## The problem
The task calls for the line containing "You are a computer-use agent." and all later lines, through the end of the entries below, to be set down exactly and without pictures.

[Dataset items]
────────────────

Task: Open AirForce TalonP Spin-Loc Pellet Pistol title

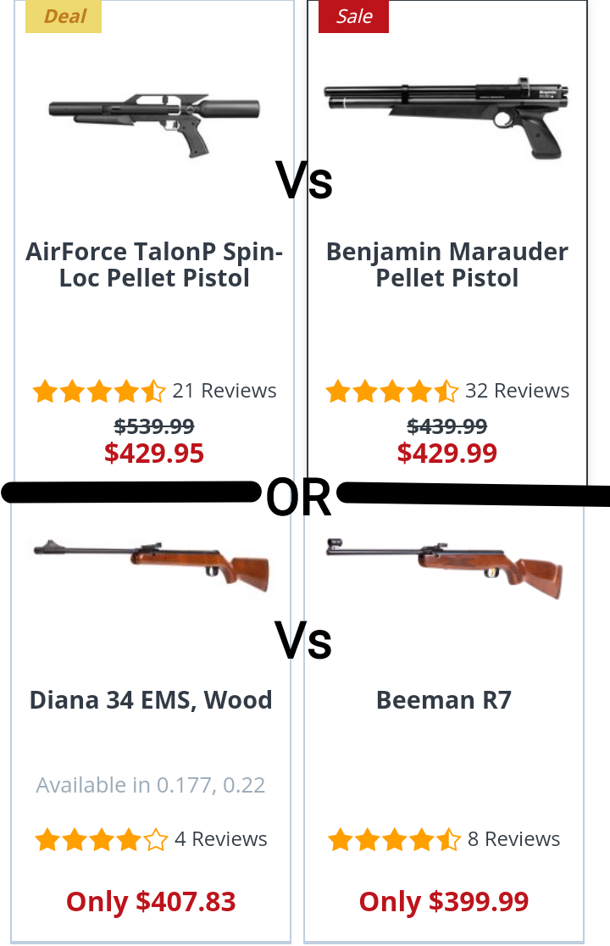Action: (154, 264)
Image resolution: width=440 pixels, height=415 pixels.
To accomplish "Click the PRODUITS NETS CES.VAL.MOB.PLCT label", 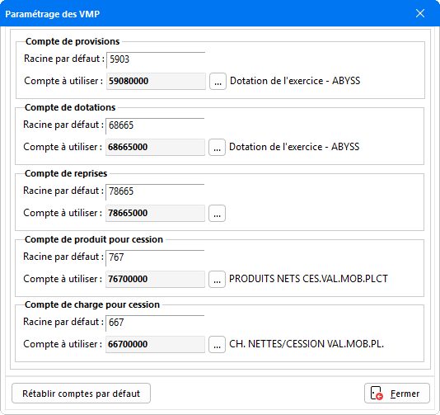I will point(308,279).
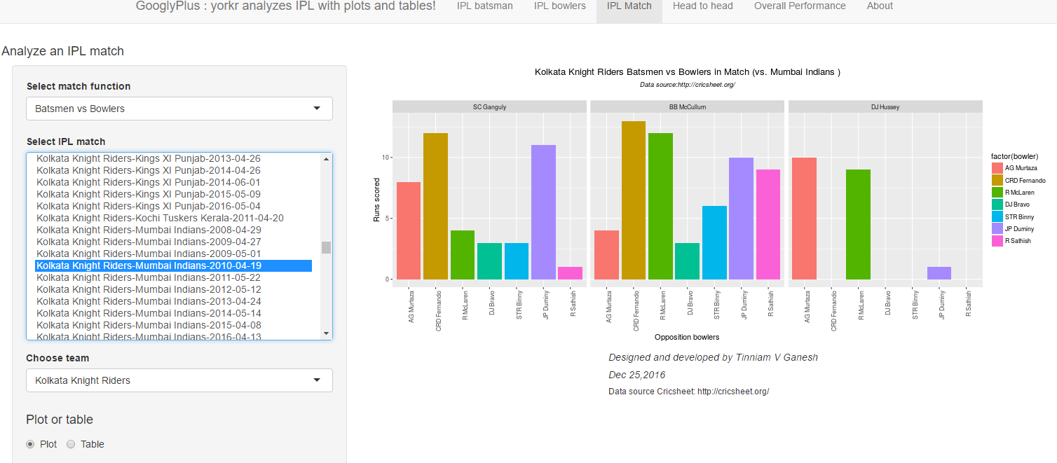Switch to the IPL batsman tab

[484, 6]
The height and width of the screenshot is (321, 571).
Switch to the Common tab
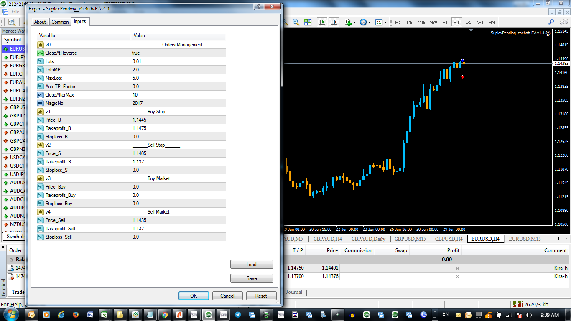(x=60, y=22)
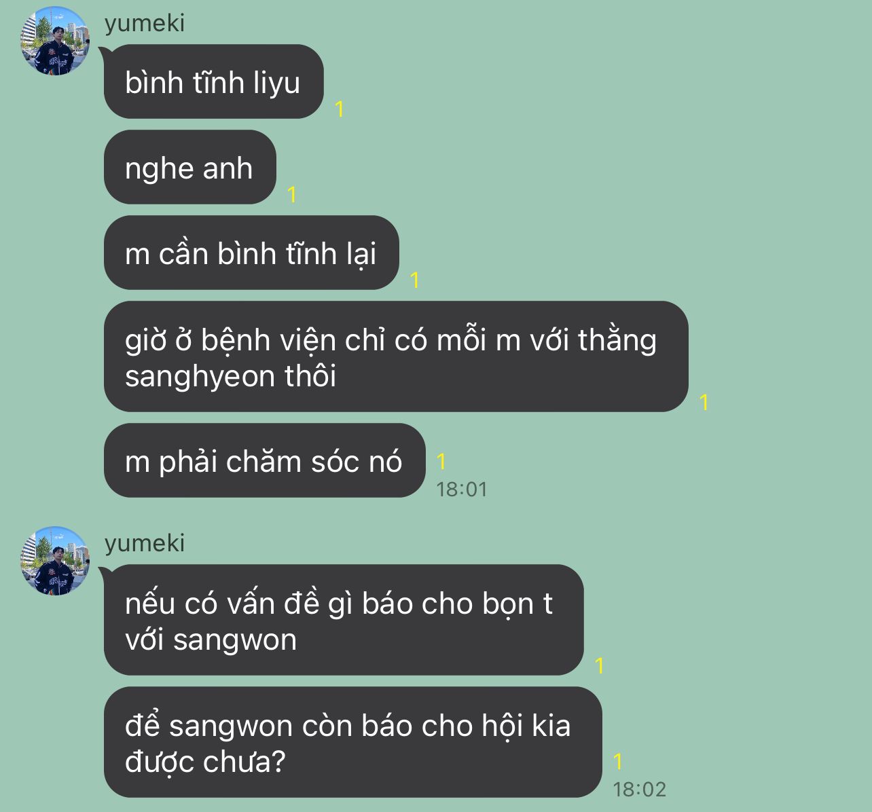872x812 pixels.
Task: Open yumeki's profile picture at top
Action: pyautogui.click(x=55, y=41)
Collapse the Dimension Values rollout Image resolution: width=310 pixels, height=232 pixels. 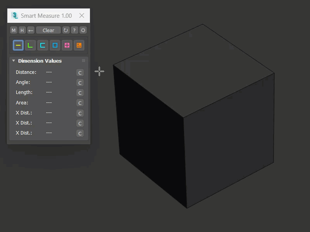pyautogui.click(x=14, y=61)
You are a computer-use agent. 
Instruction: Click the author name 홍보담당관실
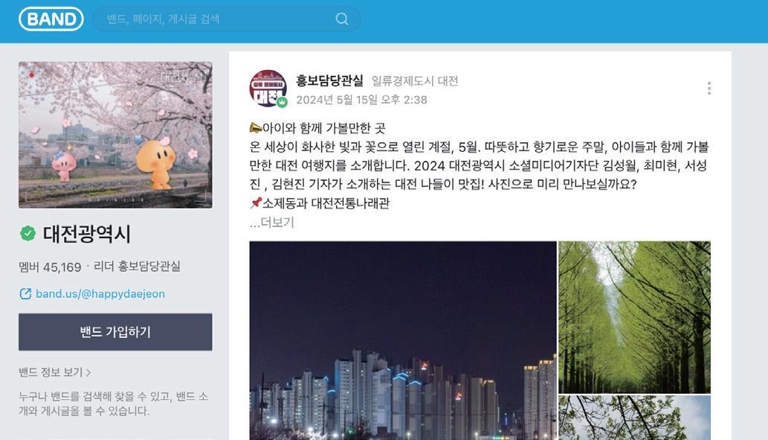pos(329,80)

────────────────

## Task answer
You are a computer-use agent. 
Instruction: Click the author name 홍보담당관실
pos(329,80)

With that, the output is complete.